Eine  Momentaufnahme kennzeichnet jedoch mehr als alle anderen das Bild von „America as it is“: Da ist die gut ausgebildete weiße Frau, die ihr Hab und Gut zur Versteigerung freigeben muß, um ihre Schulden zahlen zu können. Am College, erzählt sie, habe sie noch gegen ihren Professor opponiert, als ihr dieser erklärte, in den USA werde es bald nur noch ganz  reich und ganz arm geben, dazwischen nichts mehr, nun wisse sie, es  sei der Istzustand.  Und da ist die andere  weiße Frau, die ersteigert, was die erste zurückgelassen hat aus ihrem frheren Leben. Die Dame in den besten Jahren jubiliert über das Schnäppchen, das sie  nun mit ordentlichem Profit weiterverkaufen könne. Das  macht Spaß, meint sie und schafft im Nu ein trauriges Gesicht, als ihr Beckermann von der Vorbesitzerin und deren zerstörter Existenz erzählt. „So sad“ sei das, aber irgendeine müsse den Krempel ja kaufen, wenn nicht  sie, dann eine andere.

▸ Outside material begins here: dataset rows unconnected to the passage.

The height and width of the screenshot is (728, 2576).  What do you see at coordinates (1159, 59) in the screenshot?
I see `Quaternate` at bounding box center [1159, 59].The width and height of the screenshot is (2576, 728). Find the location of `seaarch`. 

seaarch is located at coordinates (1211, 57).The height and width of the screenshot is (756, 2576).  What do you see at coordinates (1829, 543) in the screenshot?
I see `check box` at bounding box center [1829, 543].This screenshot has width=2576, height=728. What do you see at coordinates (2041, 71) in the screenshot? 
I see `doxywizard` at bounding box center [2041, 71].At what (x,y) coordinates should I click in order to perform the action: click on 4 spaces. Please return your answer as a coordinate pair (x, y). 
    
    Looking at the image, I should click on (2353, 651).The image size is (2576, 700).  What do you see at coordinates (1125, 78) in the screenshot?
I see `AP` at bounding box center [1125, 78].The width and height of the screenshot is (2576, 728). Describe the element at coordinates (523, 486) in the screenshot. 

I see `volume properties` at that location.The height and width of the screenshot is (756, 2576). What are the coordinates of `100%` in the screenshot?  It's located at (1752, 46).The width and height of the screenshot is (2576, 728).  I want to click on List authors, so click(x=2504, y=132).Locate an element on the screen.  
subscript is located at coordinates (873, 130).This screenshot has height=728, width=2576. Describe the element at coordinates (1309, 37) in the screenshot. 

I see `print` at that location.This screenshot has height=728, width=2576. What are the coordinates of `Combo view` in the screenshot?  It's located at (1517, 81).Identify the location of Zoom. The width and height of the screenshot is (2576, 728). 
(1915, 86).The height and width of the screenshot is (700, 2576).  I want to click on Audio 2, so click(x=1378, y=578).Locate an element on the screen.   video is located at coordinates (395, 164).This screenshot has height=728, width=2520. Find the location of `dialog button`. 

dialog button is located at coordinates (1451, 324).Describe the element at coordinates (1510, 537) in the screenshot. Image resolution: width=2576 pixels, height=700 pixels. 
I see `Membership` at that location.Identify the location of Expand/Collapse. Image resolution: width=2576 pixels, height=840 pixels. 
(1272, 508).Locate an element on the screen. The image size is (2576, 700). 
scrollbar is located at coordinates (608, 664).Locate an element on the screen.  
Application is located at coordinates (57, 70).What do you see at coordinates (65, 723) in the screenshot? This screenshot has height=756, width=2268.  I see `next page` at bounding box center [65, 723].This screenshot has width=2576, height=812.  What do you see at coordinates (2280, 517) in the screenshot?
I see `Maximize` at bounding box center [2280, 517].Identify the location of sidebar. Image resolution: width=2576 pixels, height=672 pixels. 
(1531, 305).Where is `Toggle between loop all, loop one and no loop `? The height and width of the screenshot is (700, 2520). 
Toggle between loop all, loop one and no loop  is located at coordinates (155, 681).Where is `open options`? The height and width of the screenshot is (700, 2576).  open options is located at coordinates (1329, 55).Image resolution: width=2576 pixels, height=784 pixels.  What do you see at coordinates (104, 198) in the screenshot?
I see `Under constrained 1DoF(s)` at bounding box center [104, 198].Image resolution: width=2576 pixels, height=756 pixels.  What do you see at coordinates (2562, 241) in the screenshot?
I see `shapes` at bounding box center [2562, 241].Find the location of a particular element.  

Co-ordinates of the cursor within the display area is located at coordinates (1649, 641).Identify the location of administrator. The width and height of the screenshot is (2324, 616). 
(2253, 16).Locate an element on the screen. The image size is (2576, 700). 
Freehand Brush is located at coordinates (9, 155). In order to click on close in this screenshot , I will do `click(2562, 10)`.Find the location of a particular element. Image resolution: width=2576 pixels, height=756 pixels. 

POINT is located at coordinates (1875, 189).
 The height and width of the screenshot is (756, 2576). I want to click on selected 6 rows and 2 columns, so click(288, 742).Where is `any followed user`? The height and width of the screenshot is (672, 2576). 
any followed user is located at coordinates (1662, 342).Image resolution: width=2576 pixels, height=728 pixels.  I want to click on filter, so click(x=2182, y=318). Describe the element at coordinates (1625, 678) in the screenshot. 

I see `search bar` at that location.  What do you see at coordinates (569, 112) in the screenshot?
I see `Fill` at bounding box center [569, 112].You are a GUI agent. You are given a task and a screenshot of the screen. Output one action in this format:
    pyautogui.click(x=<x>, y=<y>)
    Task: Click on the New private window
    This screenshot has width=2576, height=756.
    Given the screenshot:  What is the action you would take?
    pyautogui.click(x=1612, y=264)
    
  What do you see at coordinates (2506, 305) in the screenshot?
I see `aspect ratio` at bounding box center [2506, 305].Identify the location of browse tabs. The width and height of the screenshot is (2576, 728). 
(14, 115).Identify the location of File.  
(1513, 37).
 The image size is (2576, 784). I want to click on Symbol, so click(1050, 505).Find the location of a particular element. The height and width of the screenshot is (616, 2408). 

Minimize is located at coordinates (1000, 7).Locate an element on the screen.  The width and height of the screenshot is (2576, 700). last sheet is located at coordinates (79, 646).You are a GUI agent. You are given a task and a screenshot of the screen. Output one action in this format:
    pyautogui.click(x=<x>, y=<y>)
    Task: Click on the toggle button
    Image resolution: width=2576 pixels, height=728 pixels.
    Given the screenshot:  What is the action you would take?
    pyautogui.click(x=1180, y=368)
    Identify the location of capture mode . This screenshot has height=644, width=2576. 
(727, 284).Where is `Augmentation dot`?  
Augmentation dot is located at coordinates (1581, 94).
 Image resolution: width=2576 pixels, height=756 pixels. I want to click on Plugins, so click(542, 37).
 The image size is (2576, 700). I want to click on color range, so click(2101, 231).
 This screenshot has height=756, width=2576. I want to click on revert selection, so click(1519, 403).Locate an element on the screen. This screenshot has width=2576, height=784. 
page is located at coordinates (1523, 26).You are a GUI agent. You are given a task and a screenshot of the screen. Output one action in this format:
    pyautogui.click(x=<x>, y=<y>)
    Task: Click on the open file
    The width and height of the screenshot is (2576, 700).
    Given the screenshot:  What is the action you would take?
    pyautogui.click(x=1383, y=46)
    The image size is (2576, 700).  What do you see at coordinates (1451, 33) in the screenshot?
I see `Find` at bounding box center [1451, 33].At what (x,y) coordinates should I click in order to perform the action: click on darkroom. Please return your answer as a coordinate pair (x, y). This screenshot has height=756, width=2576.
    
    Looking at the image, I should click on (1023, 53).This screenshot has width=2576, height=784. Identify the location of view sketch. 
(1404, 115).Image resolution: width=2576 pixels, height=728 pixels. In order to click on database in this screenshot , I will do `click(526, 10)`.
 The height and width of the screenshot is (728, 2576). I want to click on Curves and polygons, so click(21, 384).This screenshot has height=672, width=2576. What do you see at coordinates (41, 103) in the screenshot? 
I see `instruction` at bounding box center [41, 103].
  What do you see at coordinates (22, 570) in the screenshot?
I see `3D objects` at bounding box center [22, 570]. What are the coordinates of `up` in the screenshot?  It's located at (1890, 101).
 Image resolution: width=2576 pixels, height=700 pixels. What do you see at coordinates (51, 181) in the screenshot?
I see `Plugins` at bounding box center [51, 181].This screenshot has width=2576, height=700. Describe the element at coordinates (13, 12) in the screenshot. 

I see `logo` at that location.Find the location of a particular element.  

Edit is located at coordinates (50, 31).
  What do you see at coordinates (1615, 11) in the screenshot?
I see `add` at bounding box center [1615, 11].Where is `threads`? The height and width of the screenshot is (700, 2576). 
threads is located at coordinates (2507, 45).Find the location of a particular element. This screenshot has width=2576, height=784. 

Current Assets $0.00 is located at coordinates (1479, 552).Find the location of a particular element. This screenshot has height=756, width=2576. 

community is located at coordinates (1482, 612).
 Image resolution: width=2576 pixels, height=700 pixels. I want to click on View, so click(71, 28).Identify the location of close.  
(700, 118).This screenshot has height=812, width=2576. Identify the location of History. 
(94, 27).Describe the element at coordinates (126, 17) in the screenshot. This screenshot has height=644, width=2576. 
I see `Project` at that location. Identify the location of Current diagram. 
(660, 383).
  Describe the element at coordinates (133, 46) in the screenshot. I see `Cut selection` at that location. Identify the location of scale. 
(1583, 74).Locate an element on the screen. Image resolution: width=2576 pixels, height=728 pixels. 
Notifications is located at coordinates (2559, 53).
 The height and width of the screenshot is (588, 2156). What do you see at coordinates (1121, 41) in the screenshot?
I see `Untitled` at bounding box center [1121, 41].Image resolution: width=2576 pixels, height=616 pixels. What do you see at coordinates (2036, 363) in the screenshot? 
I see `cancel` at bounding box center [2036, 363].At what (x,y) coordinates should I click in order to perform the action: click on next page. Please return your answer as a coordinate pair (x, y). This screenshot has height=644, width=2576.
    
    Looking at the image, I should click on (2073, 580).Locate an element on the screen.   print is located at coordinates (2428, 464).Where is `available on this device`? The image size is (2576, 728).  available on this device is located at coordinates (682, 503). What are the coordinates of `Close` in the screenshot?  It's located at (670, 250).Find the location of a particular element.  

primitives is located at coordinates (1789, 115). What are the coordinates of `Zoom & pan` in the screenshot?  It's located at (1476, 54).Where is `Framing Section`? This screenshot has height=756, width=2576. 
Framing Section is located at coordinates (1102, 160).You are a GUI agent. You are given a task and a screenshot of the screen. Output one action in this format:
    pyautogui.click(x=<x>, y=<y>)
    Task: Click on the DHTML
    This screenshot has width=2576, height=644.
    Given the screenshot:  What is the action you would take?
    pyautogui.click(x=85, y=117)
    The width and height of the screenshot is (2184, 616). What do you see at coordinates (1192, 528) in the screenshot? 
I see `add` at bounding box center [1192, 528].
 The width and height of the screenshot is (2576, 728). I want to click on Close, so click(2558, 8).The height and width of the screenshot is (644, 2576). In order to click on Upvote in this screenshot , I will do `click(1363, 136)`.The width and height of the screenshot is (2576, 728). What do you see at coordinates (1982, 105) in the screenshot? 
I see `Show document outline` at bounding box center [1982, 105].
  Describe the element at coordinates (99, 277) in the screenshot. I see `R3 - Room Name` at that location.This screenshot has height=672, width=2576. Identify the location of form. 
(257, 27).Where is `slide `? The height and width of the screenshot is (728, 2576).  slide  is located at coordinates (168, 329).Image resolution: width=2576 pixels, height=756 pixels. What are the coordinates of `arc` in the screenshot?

 In  elf  Bundesstaaten hat Ruth Beckermann für „American  Passages“ gedreht, GewinnerInnen und VerliererInnen zu Wort  kommen lassen und ihre Geschichten gegeneinander abgewogen – eine unvoreingenommene Spurensuche, die schließlich mehr und mehr zu einem Sittenbild  der USA der Gegenwart gerät. Möglicherweise ein Film der Stunde, jedenfalls einer für all jene, die das Sehen noch nicht verlernt haben und diesen Sinn zu gebrauchen wissen.

Zum Ausklang des Films ein Casinobesuch in Las Vegas. Machen Sie ihr Spiel. Nichts geht mehr. Die Bank gewinnt – immer.